Workers in the U.S. can’t look away from Israel’s assault on Gaza—our labor is helping fuel the war machine.

by Paul Stauffer, In These Times

As the U.S. government helps arm and fund the genocide in Gaza carried out by the Israeli military, the connections between global capitalism and the war machine have become abundantly clear. Yet, for most U.S. workers, the atrocities facing Palestinians can seem disconnected from everyday life.

The starvation Gazans face after Israel’s systematic denial of food and water shipments, for example, isn’t directly felt by the agricultural worker harvesting chickpeas in Idaho.

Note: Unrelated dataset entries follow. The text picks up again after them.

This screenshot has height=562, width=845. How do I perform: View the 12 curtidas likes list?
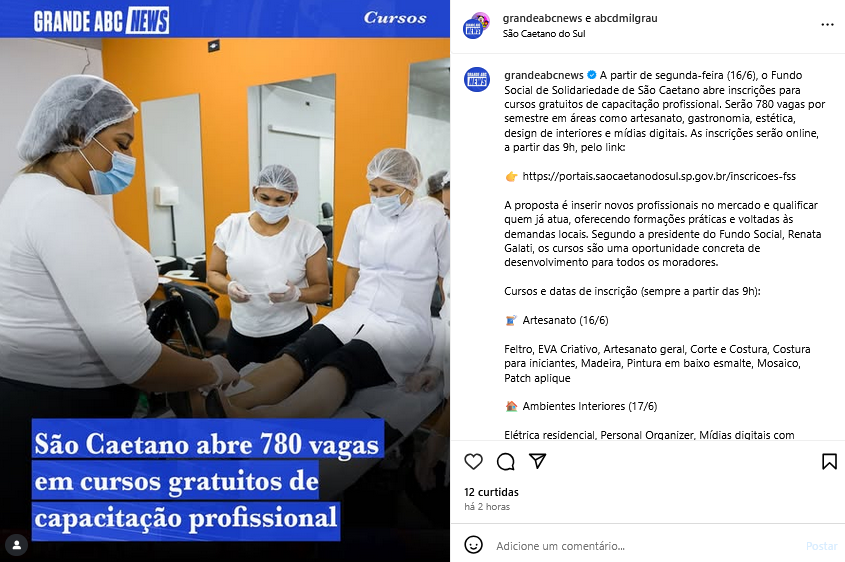[x=491, y=492]
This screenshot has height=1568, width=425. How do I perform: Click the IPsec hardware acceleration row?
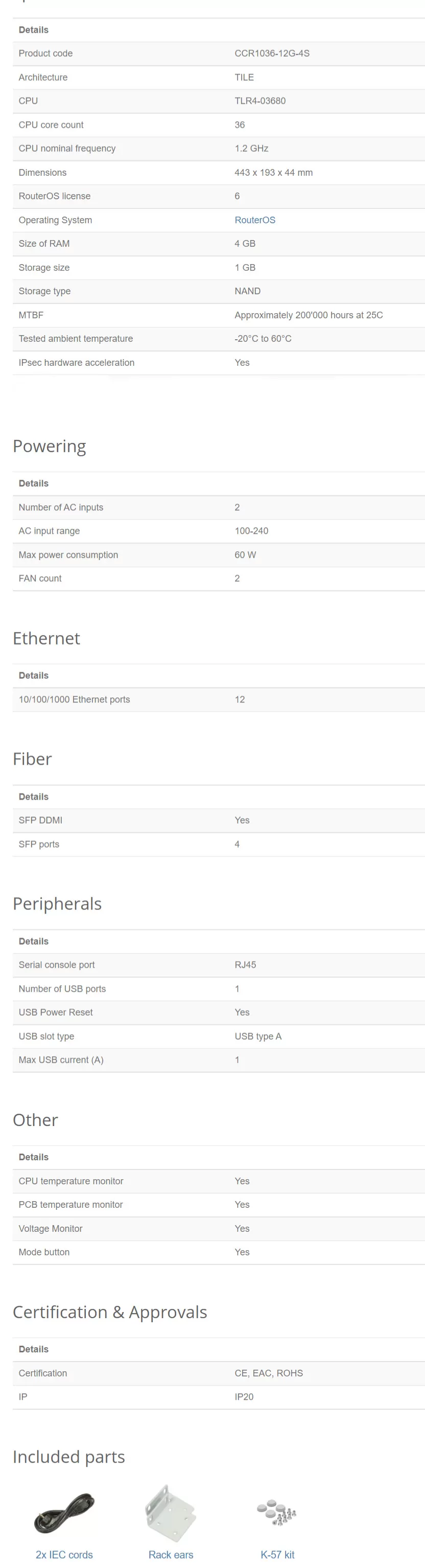tap(219, 363)
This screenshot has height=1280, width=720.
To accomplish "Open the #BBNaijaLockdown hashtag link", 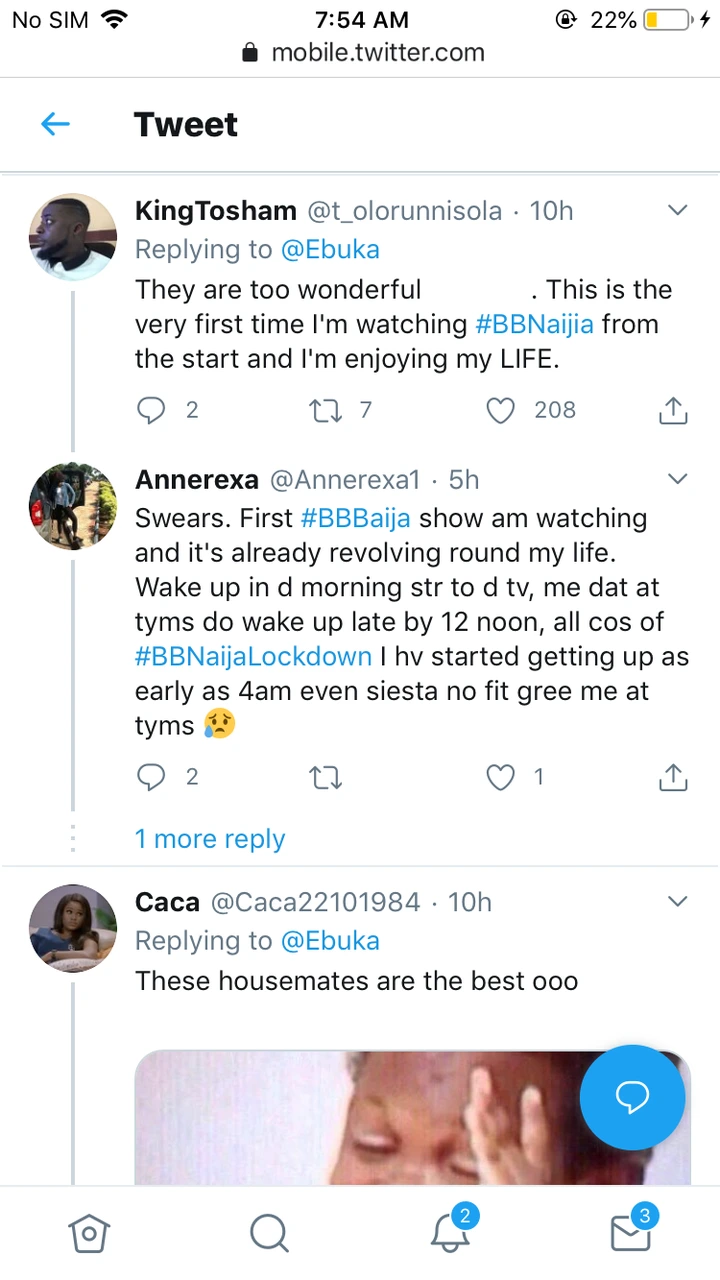I will [x=252, y=657].
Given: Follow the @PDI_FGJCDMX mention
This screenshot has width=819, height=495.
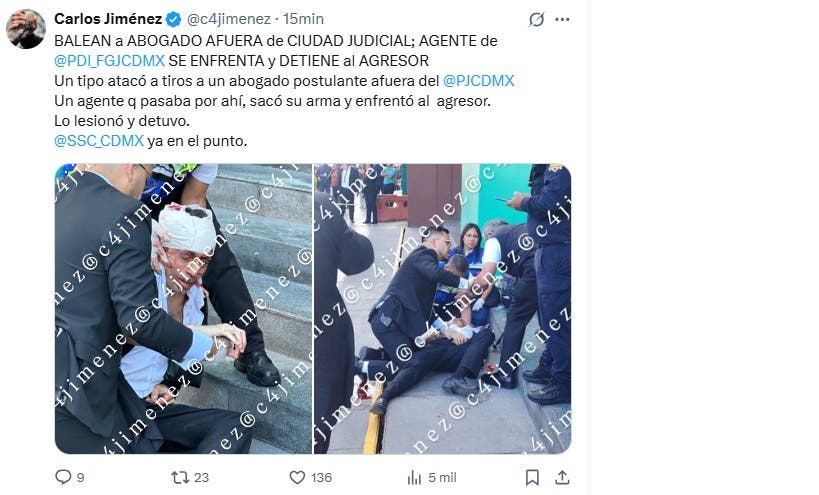Looking at the screenshot, I should pos(110,61).
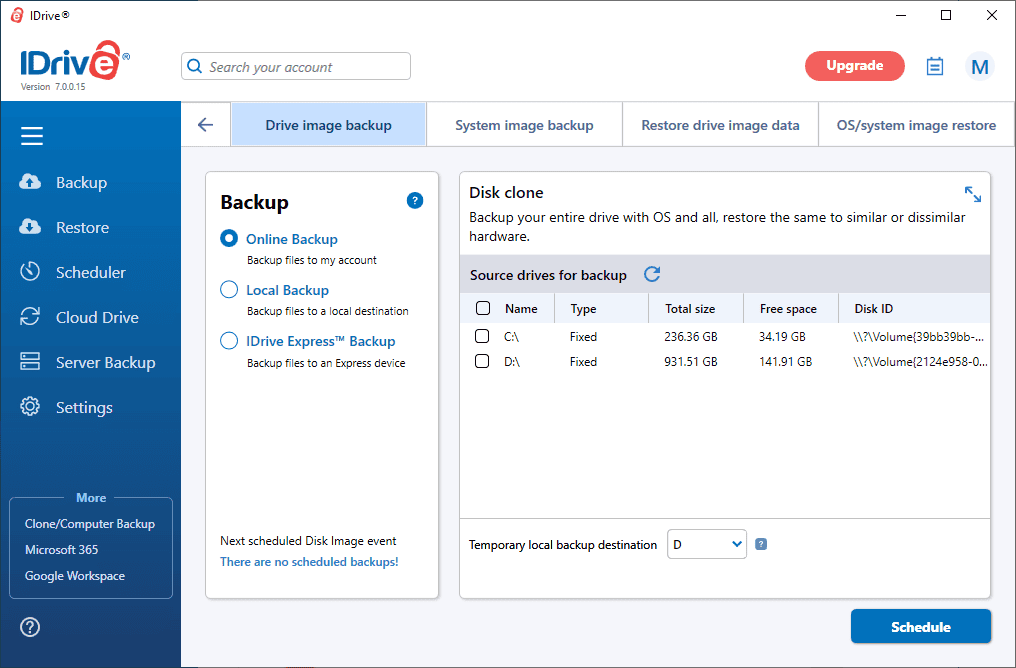The width and height of the screenshot is (1016, 668).
Task: Open help icon at sidebar bottom
Action: click(30, 627)
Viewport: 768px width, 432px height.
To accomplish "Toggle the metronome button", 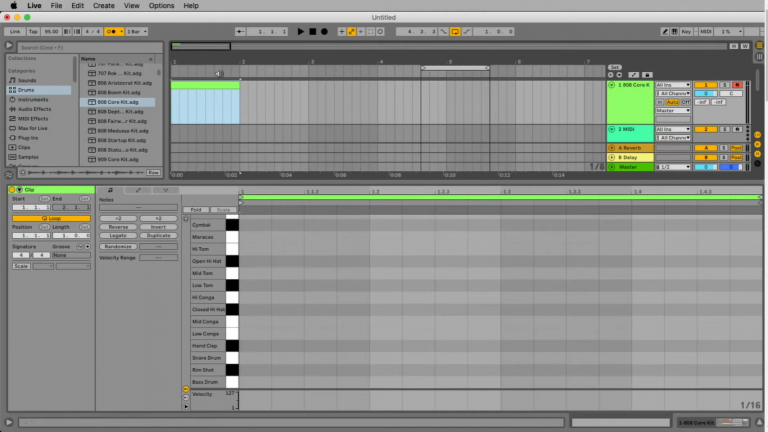I will (111, 31).
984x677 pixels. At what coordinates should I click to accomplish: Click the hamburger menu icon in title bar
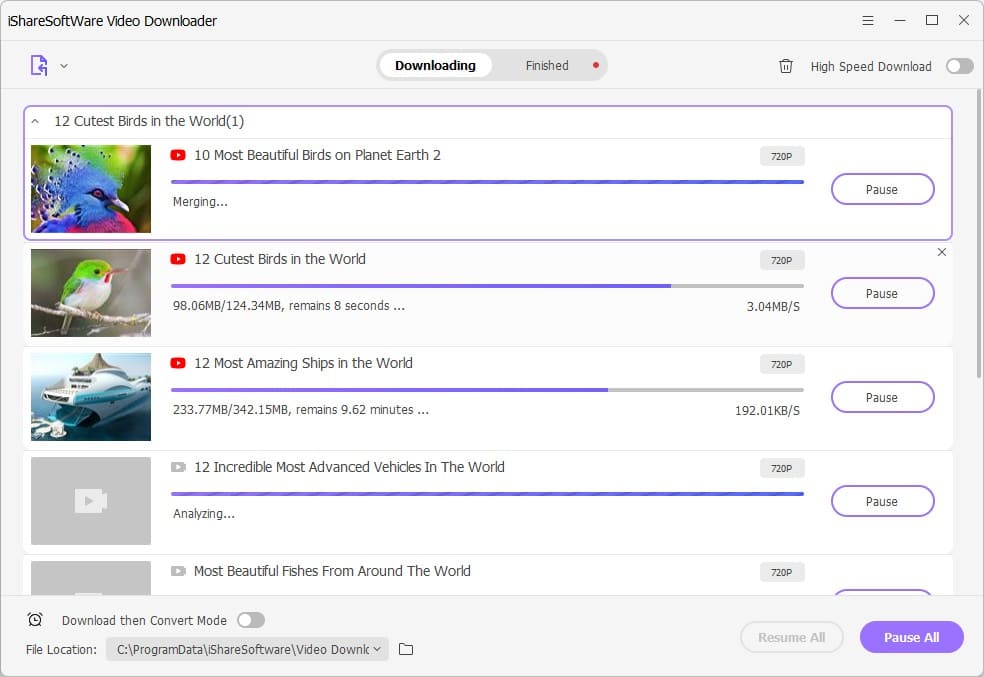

The airstrikes that have murdered at least 25,000 Palestinian children have all been detonated too far away to be felt by the nurse at Penn Hospital in Philadelphia. The bulldozers that crushed civilians outside Kamal Adwan Hospital don’t profoundly threaten the machinist leaving her shift at Caterpillar in East Peoria, Ill.

shawn fain stands with other union members

The fact that Israel is risking the permanent destruction of Gaza’s only water aquifer — if the military follows through on its threat to pump seawater into Hamas’s tunnel system — didn’t factor into my work as a union plumber as I pumped thousands of gallons of high-pressured potable water down sewer lines to clear blockages.

The shop is still open. We have bills to pay, so we go to work, same as always, just trying to get by in an economy where it has become increasingly harder to do so.